I began experimenting with ^6 about 2 years ago because of some
teaching projects I had. At first I was disappointed with my dull
looking test results but lately I'm surprised to find myself excited
at the prospect of using some of the new ^6 glazes.
I've seen a couple of posts over the years that stated categorically:
"you can't make good glazes at ^6." Must be highly devoted disciples
of the Fire god, or else numerologists warding off the number 6.
There was a better thought out post recently saying that the higher
fired glazes had "more interesting" surfaces because more crystallization
is possible at these temps. I can't help thinking that there is something
true about that, how can you equal the beautiful waxy opalascent glazes
of high fire reduction for example? Or is this just our ^10 prejudice?
In the end I think it's a big mistake to compare clays or glazes by temperature,
at least in the aesthetic sense. No question that temperature must have
some bearing on technical qualities but, then again I'm sure there's some
experts out there who'll remind us that a properly formulated low
fired body or glaze have as much tensile strength or hardness as a high one.

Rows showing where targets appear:
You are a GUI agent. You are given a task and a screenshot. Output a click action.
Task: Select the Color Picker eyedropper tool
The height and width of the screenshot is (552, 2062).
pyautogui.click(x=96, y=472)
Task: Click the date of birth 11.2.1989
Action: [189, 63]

§ **Complete the following**
(a) Reproduce word for word the portion of the post about firing glazes at ^6 that begins at "I've seen a" and ends after "our ^10 prejudice?".
(b) Resume the post about firing glazes at ^6, writing on from the end of its last sentence.

§ **Answers**
(a)
I've seen a couple of posts over the years that stated categorically:
"you can't make good glazes at ^6." Must be highly devoted disciples
of the Fire god, or else numerologists warding off the number 6.
There was a better thought out post recently saying that the higher
fired glazes had "more interesting" surfaces because more crystallization
is possible at these temps. I can't help thinking that there is something
true about that, how can you equal the beautiful waxy opalascent glazes
of high fire reduction for example? Or is this just our ^10 prejudice?

(b)
I knew a ceramic engineer once who sneered at high fired porcelain
and bragged that his paper thin bone china tea cups fired at around
^6 could support the weight of a car. He actually did this.
If anyone still thinks that lower fire equals less depth or quality
of glaze surface, take a good look at the red or black raku tea bowls of
Chojiro or Koetsu made a few hundred years ago. The red was fired to less
than ^04 and the black raku is fired to around ^6 I think.
Possibly the most beautiful and subtle glazes ever made.